Twitter today open-sourced the code that it used to build its database of users and manage their relationships to one another, called FlockDB. The move comes shortly after Twitter released its Gizzard framework, which it uses to query the FlockDB distributed data store up to 10,000 times a second without creating a logjam.
The code was posted last night on GitHub, although as Twitter developer Nick Kallen writes (under a “warning” and a “what the hell is this?”) label:
This is in the process of being packaged for “outside of twitter use”. It is very rough as code is being pushed around. please forgive the mess.
This is a distributed graph database. we use it to store social graphs (who follows whom, who blocks whom) and secondary indices at twitter.

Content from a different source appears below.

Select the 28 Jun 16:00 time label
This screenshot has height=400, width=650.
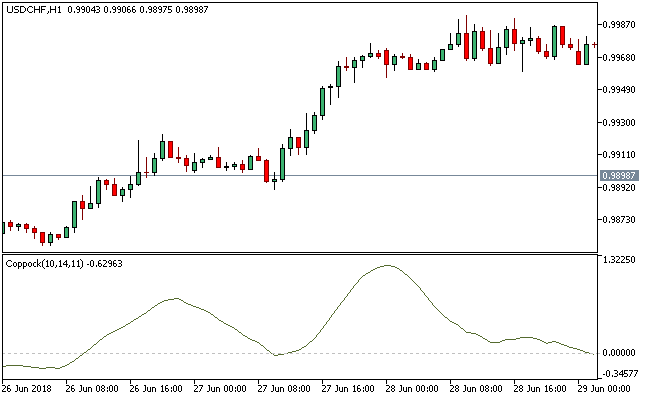(x=541, y=389)

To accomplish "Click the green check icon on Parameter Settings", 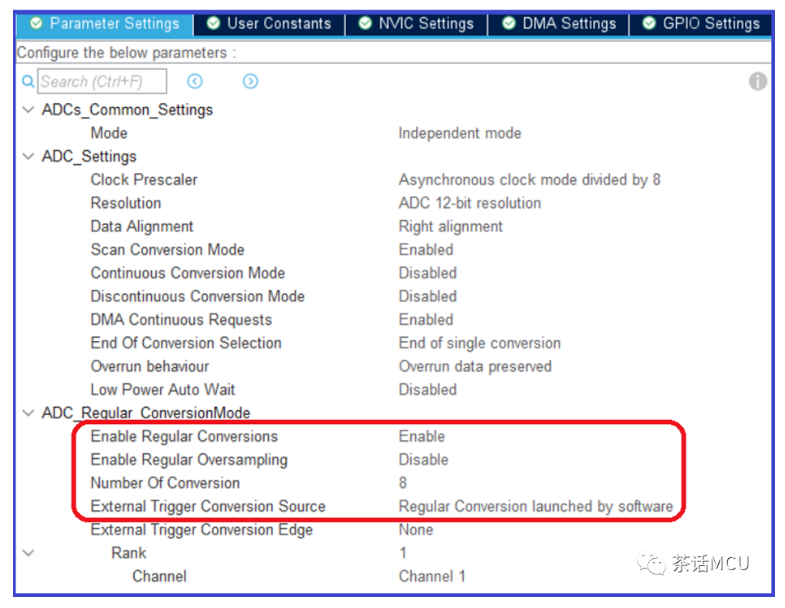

Still, ahead of Twitter’s Chirp conference this week — and in the wake of moves that may alienate some of the popular client applications through which many access Twitter — the company has released code that may improve the web for all. In a GigaOM Pro piece published over the weekend (sub. req’d), Derrick Harris said:
Twitter’s newly open-sourced Gizzard tool seems to have promise, as well. By eliminating some pain from the often difficult sharding process, Gizzard makes it easier to build and manage distributed data stores that can handle ultra-high query volumes without getting bogged down. Like Google, Yahoo and Facebook before it, Twitter has played a role in evolving how we use the web, and software developed within its walls should be a hot commodity for present and future Twitter-inspired sites and products.
Simply because of the number of users and the scale of its service, Twitter is solving problems that many other web-based startups hope they will have one day. So now I’m back to wondering if FlockDB and Gizzard will join the ranks of Hadoop or Cassandra as open-source solutions for managing data at webscale.